Cet amendement du Gouvernement vise à ne pas autoriser la méthode de la ROPA, introduite par la commission spéciale de l'Assemblée nationale en deuxième lecture, au motif de l'infertilité de l'un des deux membres du couple. Cette introduction remet en cause un principe fondamental de la médecine, celui de ne pas pratiquer d'acte médical non nécessaire et non justifié médicalement. Dans la grande majorité des cas, il suffit, pour aboutir à une grossesse au sein d'un couple de femmes, de procéder à une insémination artificielle. La femme qui porte l'enfant ne subit donc pas de stimulation ovarienne ou hormonale, ni de ponction ovocytaire. On lui insémine directement les spermatozoïdes du donneur dans l'utérus. Il s'agit donc bien d'une méthode clairement moins invasive que la ROPA, comme vient de l'évoquer M. Chiche par anticipation. L'autorisation de la ROPA contreviendrait au principe selon lequel on ne pratique pas d'acte médical qui ne soit justifié par l'état de santé.
Le principe de la ROPA conduit à imposer plusieurs stimulations ovariennes à l'autre membre du couple donneur d'ovocytes, qui viendraient s'ajouter à la fécondation in vitro et au transfert ainsi qu'à la congélation d'embryons. Ces mesures sont excessives, considérant les objectifs sous-tendus par l'amendement adopté par la commission spéciale. Comme je l'ai indiqué, le rapport bénéfices-risques est injustifié sur le plan médical.
Par ailleurs, cette méthode constitue un don dirigé, qui s'oppose à un principe essentiel de la santé en France : l'anonymat du don, qu'il s'agisse de sang ou de gamètes. La ROPA permettrait au contraire de cibler la bénéficiaire de ses propres ovocytes.

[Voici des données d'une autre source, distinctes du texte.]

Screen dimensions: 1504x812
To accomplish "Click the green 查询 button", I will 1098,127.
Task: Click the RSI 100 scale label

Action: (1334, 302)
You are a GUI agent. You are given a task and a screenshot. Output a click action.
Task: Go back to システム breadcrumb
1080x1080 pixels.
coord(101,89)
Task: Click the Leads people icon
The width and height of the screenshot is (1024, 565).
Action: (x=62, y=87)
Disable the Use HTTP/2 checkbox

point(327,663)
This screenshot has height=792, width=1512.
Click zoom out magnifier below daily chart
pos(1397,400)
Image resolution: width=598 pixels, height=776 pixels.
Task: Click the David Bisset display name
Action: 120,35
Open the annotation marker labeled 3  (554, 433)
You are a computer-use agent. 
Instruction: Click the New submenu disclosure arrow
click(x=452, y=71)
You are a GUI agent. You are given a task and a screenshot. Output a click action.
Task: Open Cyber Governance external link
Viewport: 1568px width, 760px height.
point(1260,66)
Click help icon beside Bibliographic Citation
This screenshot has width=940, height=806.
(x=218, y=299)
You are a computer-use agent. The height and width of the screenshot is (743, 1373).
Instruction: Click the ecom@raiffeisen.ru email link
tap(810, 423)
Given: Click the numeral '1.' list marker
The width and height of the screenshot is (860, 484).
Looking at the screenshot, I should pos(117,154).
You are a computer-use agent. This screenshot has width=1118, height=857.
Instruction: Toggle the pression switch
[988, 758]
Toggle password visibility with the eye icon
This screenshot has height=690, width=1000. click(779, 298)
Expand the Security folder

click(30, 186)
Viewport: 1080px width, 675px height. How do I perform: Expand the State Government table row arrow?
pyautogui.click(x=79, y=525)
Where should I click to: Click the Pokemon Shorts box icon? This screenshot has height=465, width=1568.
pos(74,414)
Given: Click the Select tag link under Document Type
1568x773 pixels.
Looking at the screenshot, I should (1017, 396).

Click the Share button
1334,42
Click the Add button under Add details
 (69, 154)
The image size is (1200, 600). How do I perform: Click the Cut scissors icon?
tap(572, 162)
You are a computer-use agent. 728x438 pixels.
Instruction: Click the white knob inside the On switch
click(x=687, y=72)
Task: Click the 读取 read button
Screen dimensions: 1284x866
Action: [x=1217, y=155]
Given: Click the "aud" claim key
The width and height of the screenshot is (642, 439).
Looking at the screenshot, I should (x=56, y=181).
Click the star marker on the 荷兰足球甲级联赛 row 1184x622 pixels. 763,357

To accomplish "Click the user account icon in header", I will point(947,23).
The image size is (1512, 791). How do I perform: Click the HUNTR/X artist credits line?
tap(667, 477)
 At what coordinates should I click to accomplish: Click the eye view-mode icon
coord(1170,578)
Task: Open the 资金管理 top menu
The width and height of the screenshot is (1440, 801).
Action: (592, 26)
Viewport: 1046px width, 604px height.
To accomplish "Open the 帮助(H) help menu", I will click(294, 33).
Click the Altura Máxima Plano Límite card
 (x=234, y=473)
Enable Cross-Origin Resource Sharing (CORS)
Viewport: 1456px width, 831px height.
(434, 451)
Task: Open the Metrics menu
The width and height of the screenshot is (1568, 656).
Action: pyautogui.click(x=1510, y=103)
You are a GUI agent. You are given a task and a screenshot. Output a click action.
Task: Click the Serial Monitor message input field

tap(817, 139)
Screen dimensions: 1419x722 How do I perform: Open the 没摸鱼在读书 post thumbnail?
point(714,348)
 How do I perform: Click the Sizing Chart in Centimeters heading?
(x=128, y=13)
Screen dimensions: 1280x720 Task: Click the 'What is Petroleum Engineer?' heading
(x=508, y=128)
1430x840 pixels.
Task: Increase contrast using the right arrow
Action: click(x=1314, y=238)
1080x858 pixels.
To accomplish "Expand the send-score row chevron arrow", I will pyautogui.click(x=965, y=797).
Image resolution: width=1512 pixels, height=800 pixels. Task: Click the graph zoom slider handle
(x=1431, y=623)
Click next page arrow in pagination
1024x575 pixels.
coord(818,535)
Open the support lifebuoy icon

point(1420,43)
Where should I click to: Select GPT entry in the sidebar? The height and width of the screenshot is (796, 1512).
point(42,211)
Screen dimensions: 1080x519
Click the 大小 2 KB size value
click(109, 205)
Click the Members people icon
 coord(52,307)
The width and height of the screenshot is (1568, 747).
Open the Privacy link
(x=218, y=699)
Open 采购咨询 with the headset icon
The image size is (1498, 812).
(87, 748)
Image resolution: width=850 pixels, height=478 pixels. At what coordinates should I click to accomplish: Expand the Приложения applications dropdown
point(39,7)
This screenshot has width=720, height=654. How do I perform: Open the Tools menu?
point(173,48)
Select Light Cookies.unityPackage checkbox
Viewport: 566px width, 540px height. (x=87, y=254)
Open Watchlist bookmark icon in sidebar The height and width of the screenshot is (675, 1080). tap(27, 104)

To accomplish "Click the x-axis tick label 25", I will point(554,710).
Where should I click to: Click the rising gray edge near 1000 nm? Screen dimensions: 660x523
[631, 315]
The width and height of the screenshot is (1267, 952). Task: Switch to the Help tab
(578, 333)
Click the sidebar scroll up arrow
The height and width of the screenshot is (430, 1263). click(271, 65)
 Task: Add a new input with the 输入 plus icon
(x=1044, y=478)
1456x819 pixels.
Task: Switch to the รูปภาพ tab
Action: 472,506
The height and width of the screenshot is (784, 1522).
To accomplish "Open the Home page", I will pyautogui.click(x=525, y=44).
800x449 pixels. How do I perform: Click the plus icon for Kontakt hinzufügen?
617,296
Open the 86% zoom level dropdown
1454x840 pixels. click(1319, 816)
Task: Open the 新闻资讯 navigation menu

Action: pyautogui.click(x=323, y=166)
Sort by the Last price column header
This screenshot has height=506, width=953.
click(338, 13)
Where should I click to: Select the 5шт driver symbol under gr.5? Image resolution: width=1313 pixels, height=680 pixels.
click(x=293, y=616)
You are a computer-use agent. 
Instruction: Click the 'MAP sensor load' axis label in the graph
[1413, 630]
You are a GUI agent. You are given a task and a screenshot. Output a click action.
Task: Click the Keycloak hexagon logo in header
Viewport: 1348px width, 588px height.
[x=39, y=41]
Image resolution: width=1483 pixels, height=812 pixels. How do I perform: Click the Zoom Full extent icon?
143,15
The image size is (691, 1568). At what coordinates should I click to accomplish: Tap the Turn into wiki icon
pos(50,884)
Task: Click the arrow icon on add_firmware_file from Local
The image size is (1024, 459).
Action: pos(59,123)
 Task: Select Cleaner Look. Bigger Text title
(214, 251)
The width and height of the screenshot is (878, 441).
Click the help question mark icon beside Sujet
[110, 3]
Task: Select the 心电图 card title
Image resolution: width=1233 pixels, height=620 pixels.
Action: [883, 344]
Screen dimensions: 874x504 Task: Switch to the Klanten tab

En outre, le projet de loi repose sur la philosophie selon laquelle c'est le projet parental qui fonde le recours à l'AMP, bien davantage que la filiation biologique. Or c'est ce dernier concept qui sous-tend la pratique de la ROPA. Le projet de loi est l'aboutissement d'un important travail législatif défendant l'idée que l'amour parental, le projet parental et l'éducation sociale ont une valeur extrêmement forte. Or l'amendement introduisant la ROPA contrevient à ce principe, en reconnaissant qu'une femme peut, pour se sentir pleinement mère, préférer que ses propres ovocytes soient, après stimulation ovarienne, implantés dans l'utérus de l'autre mère. Tout le projet de loi repose sur le principe selon lequel un donneur de gamètes n'est pas forcément un père ou une mère, les parents étant ceux qui élèvent l'enfant et lui apportent amour et sécurité.
Enfin, la disposition réintroduit paradoxalement la vérification de l'origine pathologique de l'infertilité qui, dans ce texte, ne conditionne plus l'accès à l'AMP compte tenu de son ouverture aux couples de femmes et aux femmes seules. Une telle méthode apporterait donc des nuances importantes à la philosophie du texte, pour suivre un objectif dont on peut comprendre le principe – offrir à l'une des deux mères la possibilité d'apporter son ovocyte tandis que l'autre porte l'enfant – mais qui contrevient à l'esprit et à la lettre du texte, ainsi qu'à un principe général de la médecine.